The present cranium of a child aged 4–5 years has several features in common with those exhibiting ritualistic supra-inion trepanation as described by Weiss (1958)—the healed state of the lesion, its position on the occipital bone, and the geographical origin of the cranium.

Although Stewart (1976) proposed a competing interpretation that the lesion above the inion occurred as a result of long-term compression by the deforming practice, the slightly right-sided position of the supra-inion lesion in the present cranium, and the morphological-pathological condition very similar to that of healing after trepanation by scraping, probably contradict the assumption that this phenomenon results from compression.

No evidence clearly demonstrates whether the lesion is the result of an operation or bone reaction to the compression of cranial deformation. However, we regard the lesion as a result of the former procedure in view of the morphological changes, which are analogous to the healing process with slight porotic changes.

In connection with the unilateral stenosis of the external auditory canal on the right side, the supra-inion orifice may have also been deliberately trepanned slightly to the right of the midline. This auditory deformity is a rare condition. Stenosis and atresia may be acquired or congenital in origin. Acquired stenosis is usually the result of infectious inflammation and consists of a soft tissue plug rather than a bony plate (Jacobsen and Mills, 2006), so in the present case the condition was clearly congenital.
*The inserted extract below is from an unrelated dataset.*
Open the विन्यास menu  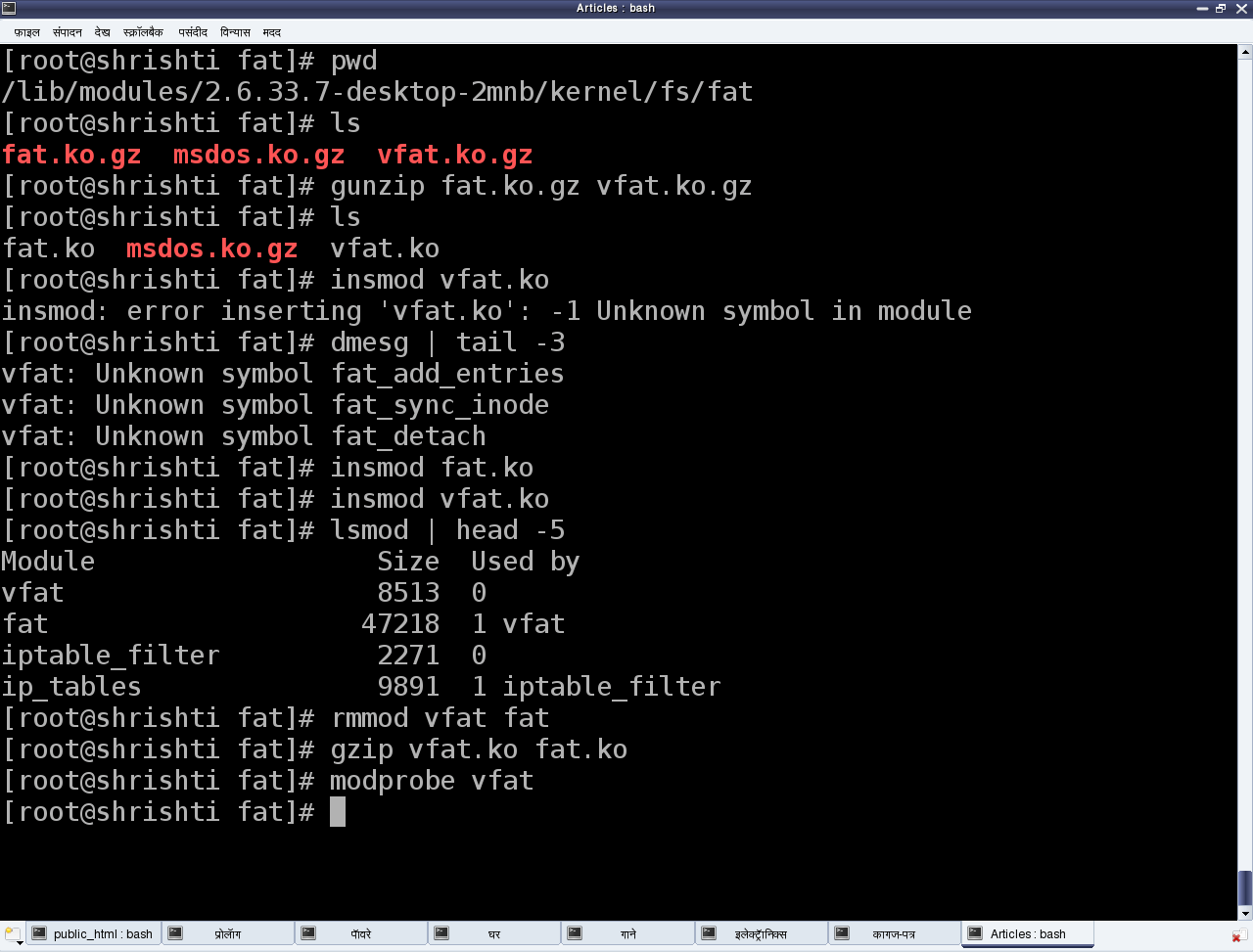point(234,32)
To date there have been no reports of stenosis in ancient Peru, although Hrdlicka (1933) reported seven cases of atresia of the external auditory canal.

Deformities of the external ear, including congenital stenosis, originate in developmental defects of the branchial arches. They can occur alone or in association with genetically determined syndromes (Karmody and Annino, 1995; Masnicová and Benuš, 2001). Because this case is represented only by the cranium, we are unable to identify the other deformities that occur in conjunction with stenosis. External auditory canal stenosis and atresia are usually accompanied by an auricular deformity called microtia (Okajima et al., 1996). Therefore, the infant examined might have had unilateral microtia or the associated visible physical abnormalities, though probably epxerienced little functional acoustic difficulties in his or her daily life.
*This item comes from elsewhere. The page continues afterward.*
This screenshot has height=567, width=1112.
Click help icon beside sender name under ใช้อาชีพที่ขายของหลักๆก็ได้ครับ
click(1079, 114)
This suggests that the auditory deformity was the primary reason for the trepanation in the present case. We consider it likely that the trepanation above the inion was also prophylactically administered with the intention of warding off future trouble from diseases, or with the hope of longevity.
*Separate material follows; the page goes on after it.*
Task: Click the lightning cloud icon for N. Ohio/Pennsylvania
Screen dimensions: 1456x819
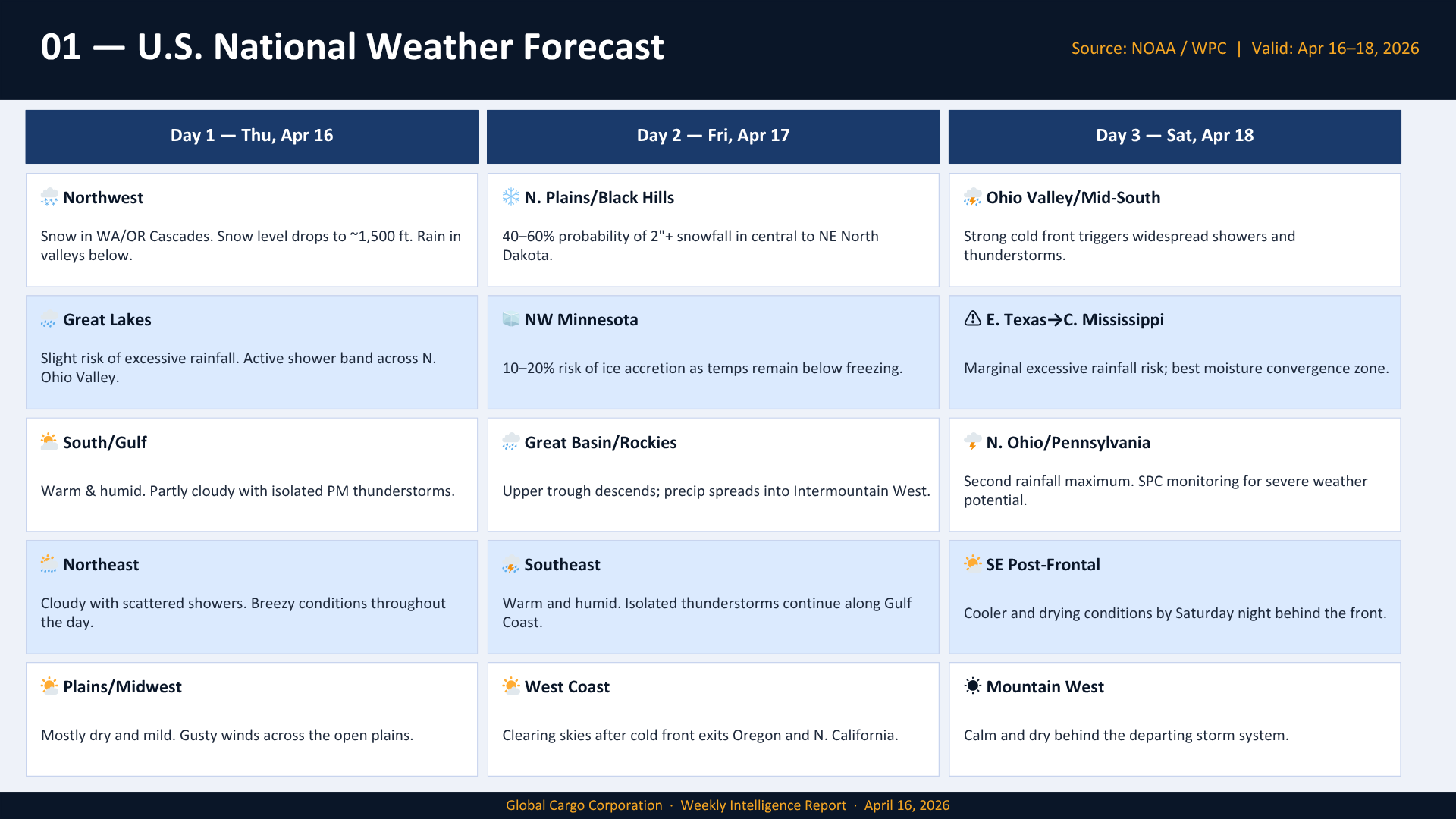Action: (972, 442)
The small drill holes on the side of the cranium exhibiting an auditory deformity showed no evidence of healing reaction. They may represent post-mortem or peri-mortem trepanations, though the motive remains uncertain. The supra-iniana lesions were likely made at an interval of several years before the frontal holes were perforated. Although several cases of multiple trepanations on a single skull have been reported (Allison, 1976; Verano, 2003), we have found no satisfactory explanation of this form of trepanation. There is little doubt that the significance of the frontal holes differs from the trepanation supra-iniana, which is limited to the area above the inion. We consider that the peri-mortem operation was performed for therapeutic or magico-therapeutic aids, although we cannot, of course, exclude the possibility that stress from this operation led to the death of the child. In contrast, trepanation post-mortem can undoubtedly only have been magico-ritual in character (Campillo, 1984). Thus, in the present case, the holes may have been opened for a particular ritual or superstitious reason after death.


Acknowledgments

We thank the National Museum of Archaeology, Anthropology and History of Peru for permitting us to study skeletal materials in their possession. In particular, we are grateful to the staff of the Anthropology Division of the Museum for their cooperation during the investigation. This research was supported by the National Museum of Nature and Science, Tokyo.